§ WORK ORDER
Repeat each line of the material word for word.
- - -
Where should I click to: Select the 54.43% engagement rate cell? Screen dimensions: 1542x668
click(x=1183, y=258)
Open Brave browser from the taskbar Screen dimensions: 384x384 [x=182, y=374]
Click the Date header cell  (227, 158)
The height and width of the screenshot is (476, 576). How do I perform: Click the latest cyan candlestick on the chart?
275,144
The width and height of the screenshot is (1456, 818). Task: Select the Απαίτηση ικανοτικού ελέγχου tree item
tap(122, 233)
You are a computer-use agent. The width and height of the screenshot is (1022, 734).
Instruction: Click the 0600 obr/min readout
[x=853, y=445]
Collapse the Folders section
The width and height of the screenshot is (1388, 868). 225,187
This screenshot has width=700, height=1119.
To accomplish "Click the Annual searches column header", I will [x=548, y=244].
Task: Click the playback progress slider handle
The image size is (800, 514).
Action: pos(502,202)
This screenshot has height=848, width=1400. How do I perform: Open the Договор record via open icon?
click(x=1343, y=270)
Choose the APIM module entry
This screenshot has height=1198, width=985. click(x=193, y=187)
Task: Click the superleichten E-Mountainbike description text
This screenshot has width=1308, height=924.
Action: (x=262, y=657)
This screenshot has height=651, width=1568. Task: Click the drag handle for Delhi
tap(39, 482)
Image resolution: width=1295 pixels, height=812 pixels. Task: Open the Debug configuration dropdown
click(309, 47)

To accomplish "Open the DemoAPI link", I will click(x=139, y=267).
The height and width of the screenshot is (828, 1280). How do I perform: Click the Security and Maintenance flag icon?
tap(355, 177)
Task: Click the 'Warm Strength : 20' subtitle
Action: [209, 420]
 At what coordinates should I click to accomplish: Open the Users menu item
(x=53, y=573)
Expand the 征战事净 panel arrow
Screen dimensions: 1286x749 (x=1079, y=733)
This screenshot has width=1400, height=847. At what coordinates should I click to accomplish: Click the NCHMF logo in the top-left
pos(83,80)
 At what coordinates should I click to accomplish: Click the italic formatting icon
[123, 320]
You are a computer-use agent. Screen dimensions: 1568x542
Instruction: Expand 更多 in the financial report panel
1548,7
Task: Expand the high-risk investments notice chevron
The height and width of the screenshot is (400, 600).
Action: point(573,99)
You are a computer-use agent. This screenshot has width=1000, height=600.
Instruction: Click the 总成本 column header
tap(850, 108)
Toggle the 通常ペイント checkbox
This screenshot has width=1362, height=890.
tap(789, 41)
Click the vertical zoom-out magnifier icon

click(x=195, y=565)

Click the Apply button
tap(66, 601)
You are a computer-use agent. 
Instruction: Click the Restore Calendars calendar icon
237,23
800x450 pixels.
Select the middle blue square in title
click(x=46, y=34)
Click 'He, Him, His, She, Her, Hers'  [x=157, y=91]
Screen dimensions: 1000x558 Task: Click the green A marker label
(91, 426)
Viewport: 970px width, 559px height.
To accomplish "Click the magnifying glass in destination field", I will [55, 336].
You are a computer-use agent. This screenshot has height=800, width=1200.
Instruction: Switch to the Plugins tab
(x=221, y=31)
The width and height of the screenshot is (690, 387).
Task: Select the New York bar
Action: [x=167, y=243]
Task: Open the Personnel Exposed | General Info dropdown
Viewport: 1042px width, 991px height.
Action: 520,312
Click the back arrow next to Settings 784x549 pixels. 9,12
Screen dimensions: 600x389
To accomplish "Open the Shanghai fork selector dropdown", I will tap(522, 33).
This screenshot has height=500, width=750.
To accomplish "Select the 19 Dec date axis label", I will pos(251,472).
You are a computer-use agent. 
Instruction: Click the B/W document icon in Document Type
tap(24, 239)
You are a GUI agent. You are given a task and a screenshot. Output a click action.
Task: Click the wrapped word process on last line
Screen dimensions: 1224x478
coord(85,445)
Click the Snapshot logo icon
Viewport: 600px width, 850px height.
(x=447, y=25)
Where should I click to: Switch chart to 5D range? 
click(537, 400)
- - -
§ TASK RESULT
Where should I click to: Select the 54.43% engagement rate cell? Screen dimensions: 1542x668
click(x=1183, y=258)
Open Brave browser from the taskbar Screen dimensions: 384x384 [x=182, y=374]
Click the Date header cell  (227, 158)
The height and width of the screenshot is (476, 576). How do I perform: Click the latest cyan candlestick on the chart?
275,144
The width and height of the screenshot is (1456, 818). Task: Select the Απαίτηση ικανοτικού ελέγχου tree item
tap(122, 233)
You are a computer-use agent. The width and height of the screenshot is (1022, 734).
Instruction: Click the 0600 obr/min readout
[x=853, y=445]
Collapse the Folders section
The width and height of the screenshot is (1388, 868). 225,187
This screenshot has width=700, height=1119.
To accomplish "Click the Annual searches column header", I will [x=548, y=244].
Task: Click the playback progress slider handle
The image size is (800, 514).
Action: pos(502,202)
This screenshot has height=848, width=1400. How do I perform: Open the Договор record via open icon?
click(x=1343, y=270)
Choose the APIM module entry
This screenshot has height=1198, width=985. click(x=193, y=187)
Task: Click the superleichten E-Mountainbike description text
This screenshot has width=1308, height=924.
Action: (x=262, y=657)
This screenshot has height=651, width=1568. Task: Click the drag handle for Delhi
tap(39, 482)
Image resolution: width=1295 pixels, height=812 pixels. Task: Open the Debug configuration dropdown
click(309, 47)

To accomplish "Open the DemoAPI link", I will click(x=139, y=267).
The height and width of the screenshot is (828, 1280). How do I perform: Click the Security and Maintenance flag icon?
tap(355, 177)
Task: Click the 'Warm Strength : 20' subtitle
Action: [209, 420]
 At what coordinates should I click to accomplish: Open the Users menu item
(x=53, y=573)
Expand the 征战事净 panel arrow
Screen dimensions: 1286x749 (x=1079, y=733)
This screenshot has width=1400, height=847. At what coordinates should I click to accomplish: Click the NCHMF logo in the top-left
pos(83,80)
 At what coordinates should I click to accomplish: Click the italic formatting icon
[123, 320]
You are a computer-use agent. Screen dimensions: 1568x542
Instruction: Expand 更多 in the financial report panel
1548,7
Task: Expand the high-risk investments notice chevron
The height and width of the screenshot is (400, 600).
Action: point(573,99)
You are a computer-use agent. This screenshot has width=1000, height=600.
Instruction: Click the 总成本 column header
tap(850, 108)
Toggle the 通常ペイント checkbox
This screenshot has width=1362, height=890.
tap(789, 41)
Click the vertical zoom-out magnifier icon

click(x=195, y=565)

Click the Apply button
tap(66, 601)
You are a computer-use agent. 
Instruction: Click the Restore Calendars calendar icon
237,23
800x450 pixels.
Select the middle blue square in title
click(x=46, y=34)
Click 'He, Him, His, She, Her, Hers'  [x=157, y=91]
Screen dimensions: 1000x558 Task: Click the green A marker label
(91, 426)
Viewport: 970px width, 559px height.
To accomplish "Click the magnifying glass in destination field", I will [55, 336].
You are a computer-use agent. This screenshot has height=800, width=1200.
Instruction: Switch to the Plugins tab
(x=221, y=31)
The width and height of the screenshot is (690, 387).
Task: Select the New York bar
Action: [x=167, y=243]
Task: Open the Personnel Exposed | General Info dropdown
Viewport: 1042px width, 991px height.
Action: 520,312
Click the back arrow next to Settings 784x549 pixels. 9,12
Screen dimensions: 600x389
To accomplish "Open the Shanghai fork selector dropdown", I will tap(522, 33).
This screenshot has height=500, width=750.
To accomplish "Select the 19 Dec date axis label", I will pos(251,472).
You are a computer-use agent. 
Instruction: Click the B/W document icon in Document Type
tap(24, 239)
You are a GUI agent. You are given a task and a screenshot. Output a click action.
Task: Click the wrapped word process on last line
Screen dimensions: 1224x478
coord(85,445)
Click the Snapshot logo icon
Viewport: 600px width, 850px height.
(x=447, y=25)
Where should I click to: Switch chart to 5D range? 
click(537, 400)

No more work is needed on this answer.